Experimenting with a full load-sharing cluster

Overview

I wanted to share my general notes on what I have working so far, and how, to achieve a full load-sharing FusionPBX cluster. I am hoping that we can collaborate in this thread to work up a document showing what's possible and what's not.

My goal is to have a PBX cluster with separated data layer and service layer so that any number of FreeSWITCH nodes (service layer) can be joined in and the configs and live data will all exist in the database, which does not necessarily have to coexist with FreeSWITCH. That said, there's value in having a local DB on every FS machine to reduce latency between the DB and the things that are accessing it (FS, lua scripts, FusionPBX web interface). So what I had in mind is just to do a full install of FusionPBX on every node and link the databases.

I'm not too comfortable with BDR yet so at this point in my experiments I have two nodes and both of them pointing to a single node for their shared fusionpbx and freeswitch databases. I believe the effective result is the same as if we were doing BDR and each FusionPBX accessed its local clustered DB instance.

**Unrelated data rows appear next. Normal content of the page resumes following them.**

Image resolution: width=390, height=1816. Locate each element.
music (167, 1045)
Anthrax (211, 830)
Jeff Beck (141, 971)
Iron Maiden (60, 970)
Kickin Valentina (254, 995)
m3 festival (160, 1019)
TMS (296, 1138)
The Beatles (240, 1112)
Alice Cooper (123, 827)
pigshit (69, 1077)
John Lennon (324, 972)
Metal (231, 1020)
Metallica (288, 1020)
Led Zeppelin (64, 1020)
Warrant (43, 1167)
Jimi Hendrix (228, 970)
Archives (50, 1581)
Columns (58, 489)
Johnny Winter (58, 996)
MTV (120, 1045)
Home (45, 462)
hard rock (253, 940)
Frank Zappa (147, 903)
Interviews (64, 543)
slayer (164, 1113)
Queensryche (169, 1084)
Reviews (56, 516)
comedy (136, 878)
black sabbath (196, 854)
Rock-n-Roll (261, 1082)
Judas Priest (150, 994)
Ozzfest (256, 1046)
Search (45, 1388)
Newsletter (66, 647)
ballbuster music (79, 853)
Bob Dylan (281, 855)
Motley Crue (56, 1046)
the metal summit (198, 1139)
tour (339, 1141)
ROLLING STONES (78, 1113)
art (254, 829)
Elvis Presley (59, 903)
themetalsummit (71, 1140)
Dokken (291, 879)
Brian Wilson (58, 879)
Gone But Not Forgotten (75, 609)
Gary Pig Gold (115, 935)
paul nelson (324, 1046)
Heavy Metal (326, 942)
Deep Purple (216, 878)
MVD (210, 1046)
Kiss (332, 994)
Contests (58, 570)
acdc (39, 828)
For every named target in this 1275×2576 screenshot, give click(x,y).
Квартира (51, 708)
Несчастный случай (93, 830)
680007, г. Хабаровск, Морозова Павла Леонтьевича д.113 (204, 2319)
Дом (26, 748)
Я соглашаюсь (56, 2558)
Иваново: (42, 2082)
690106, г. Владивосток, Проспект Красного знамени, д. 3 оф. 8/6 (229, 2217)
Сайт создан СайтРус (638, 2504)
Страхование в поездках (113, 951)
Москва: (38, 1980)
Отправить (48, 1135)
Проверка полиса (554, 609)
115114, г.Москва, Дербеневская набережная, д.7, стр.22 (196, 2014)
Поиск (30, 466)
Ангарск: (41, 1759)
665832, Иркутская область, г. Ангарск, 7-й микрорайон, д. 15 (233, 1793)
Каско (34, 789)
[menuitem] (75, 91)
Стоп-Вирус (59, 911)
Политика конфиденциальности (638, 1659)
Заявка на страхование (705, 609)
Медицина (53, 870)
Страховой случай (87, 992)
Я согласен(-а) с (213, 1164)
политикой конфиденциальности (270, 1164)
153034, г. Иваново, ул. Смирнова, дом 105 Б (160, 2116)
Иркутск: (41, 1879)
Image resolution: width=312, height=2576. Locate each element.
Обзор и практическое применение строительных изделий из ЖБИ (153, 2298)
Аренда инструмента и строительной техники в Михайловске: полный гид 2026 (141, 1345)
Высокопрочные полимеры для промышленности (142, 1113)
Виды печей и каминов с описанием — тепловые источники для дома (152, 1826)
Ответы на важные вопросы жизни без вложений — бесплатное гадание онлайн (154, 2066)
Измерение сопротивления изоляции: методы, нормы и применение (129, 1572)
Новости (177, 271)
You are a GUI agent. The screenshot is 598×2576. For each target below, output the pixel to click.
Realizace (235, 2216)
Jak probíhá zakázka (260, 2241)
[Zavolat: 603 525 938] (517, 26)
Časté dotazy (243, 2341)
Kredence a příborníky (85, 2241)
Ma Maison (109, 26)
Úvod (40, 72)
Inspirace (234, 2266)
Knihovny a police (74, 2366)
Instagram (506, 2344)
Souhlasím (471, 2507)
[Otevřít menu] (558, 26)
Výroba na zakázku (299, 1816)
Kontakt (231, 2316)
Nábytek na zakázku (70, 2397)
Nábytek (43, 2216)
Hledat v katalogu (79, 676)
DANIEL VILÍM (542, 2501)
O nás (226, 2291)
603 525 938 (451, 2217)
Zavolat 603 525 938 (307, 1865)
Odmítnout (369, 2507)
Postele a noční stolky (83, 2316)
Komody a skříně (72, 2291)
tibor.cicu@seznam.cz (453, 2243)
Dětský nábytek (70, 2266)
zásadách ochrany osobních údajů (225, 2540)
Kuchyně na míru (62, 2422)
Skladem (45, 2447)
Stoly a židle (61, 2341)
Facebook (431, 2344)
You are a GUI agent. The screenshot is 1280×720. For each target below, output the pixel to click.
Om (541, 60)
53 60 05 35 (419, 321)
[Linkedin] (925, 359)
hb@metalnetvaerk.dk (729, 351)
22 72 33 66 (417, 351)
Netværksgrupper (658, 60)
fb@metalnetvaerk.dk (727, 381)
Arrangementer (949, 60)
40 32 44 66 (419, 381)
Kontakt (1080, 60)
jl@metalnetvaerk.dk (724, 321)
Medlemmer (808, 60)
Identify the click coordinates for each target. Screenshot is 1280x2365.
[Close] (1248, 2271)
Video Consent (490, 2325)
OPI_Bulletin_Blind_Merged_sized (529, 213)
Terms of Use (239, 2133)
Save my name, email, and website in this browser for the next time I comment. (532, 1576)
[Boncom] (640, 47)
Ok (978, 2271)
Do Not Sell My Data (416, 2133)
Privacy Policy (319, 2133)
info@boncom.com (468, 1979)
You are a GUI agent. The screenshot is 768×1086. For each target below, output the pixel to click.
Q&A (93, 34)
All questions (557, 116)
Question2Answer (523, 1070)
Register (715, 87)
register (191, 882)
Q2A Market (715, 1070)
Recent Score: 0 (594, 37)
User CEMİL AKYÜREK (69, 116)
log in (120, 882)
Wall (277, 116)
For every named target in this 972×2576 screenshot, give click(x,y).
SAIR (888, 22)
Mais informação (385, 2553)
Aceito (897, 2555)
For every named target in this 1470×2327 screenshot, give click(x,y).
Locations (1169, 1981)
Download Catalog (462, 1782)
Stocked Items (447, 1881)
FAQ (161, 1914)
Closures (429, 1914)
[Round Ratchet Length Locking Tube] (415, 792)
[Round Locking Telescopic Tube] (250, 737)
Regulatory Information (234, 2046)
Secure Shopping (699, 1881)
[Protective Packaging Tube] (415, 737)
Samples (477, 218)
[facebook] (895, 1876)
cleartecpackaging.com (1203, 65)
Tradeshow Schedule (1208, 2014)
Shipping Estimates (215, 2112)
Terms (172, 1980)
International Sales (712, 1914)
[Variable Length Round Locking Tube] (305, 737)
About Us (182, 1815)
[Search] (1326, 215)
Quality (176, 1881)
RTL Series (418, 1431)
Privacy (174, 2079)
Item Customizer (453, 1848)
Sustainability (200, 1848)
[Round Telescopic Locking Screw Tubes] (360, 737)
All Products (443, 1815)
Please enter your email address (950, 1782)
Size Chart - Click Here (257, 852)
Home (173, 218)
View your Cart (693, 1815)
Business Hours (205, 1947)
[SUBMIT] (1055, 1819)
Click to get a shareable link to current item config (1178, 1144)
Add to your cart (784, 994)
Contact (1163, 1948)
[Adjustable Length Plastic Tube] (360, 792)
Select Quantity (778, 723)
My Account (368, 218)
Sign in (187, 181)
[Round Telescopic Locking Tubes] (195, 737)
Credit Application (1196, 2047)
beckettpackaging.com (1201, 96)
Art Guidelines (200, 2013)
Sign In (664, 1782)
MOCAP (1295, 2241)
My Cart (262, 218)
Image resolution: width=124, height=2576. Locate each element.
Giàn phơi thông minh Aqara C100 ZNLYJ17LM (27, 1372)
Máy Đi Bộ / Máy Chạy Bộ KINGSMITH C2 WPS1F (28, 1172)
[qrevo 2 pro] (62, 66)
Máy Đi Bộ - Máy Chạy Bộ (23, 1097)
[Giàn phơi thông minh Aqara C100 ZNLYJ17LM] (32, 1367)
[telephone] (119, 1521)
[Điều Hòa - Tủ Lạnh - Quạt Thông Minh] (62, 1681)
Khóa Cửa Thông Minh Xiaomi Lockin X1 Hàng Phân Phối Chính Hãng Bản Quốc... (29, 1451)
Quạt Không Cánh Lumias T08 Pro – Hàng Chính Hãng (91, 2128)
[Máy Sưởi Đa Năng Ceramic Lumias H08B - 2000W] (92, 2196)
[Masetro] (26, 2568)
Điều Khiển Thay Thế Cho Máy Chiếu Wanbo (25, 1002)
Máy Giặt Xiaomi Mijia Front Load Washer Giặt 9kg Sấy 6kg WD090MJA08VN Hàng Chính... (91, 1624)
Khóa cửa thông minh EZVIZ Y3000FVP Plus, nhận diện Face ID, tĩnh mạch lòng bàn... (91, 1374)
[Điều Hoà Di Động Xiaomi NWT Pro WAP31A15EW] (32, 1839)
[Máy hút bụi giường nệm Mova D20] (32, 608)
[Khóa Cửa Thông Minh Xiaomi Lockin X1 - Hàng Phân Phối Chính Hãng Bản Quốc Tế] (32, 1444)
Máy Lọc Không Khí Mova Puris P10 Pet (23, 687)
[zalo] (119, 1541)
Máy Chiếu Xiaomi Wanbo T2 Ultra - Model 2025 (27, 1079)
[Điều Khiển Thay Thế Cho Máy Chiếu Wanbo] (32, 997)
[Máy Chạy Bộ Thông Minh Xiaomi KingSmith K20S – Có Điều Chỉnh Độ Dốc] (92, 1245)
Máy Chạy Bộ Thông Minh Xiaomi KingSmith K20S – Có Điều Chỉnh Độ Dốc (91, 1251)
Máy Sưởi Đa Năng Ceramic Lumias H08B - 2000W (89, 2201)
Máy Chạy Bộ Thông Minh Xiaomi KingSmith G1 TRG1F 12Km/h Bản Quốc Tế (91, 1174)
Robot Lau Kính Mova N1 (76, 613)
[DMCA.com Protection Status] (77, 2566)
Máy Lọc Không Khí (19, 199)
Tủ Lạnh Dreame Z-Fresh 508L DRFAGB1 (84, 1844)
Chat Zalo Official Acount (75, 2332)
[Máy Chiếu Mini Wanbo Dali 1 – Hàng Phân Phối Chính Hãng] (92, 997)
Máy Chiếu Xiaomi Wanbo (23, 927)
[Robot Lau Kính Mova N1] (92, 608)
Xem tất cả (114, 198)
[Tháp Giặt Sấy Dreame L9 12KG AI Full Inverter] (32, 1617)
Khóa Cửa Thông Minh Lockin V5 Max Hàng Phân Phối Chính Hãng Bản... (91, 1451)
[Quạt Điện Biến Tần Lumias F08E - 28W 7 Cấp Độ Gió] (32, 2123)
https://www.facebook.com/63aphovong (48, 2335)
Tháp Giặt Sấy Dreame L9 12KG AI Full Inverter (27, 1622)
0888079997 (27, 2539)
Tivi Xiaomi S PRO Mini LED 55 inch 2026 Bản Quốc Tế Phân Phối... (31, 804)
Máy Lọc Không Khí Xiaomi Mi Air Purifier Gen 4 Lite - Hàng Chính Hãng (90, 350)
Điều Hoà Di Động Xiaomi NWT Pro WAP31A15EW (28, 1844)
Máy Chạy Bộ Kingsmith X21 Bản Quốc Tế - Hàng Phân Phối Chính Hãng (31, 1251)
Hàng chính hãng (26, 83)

The FS nodes should be able to service any endpoints or incoming calls routed from a provider. By way of the shared freeswitch database they should be able to route internal calls between nodes in order to do extension-to-extension calling, call park and retrieval, conferencing, queues, etc.

Of course, this should work with the multi-tenant domain model.

I'll add posts to the thread to write about some of the specifics.

NOTE! There are likely errors in my ideas and methods so please point them out. Ultimately I would like a refined and accurate how-to guide to come out of this.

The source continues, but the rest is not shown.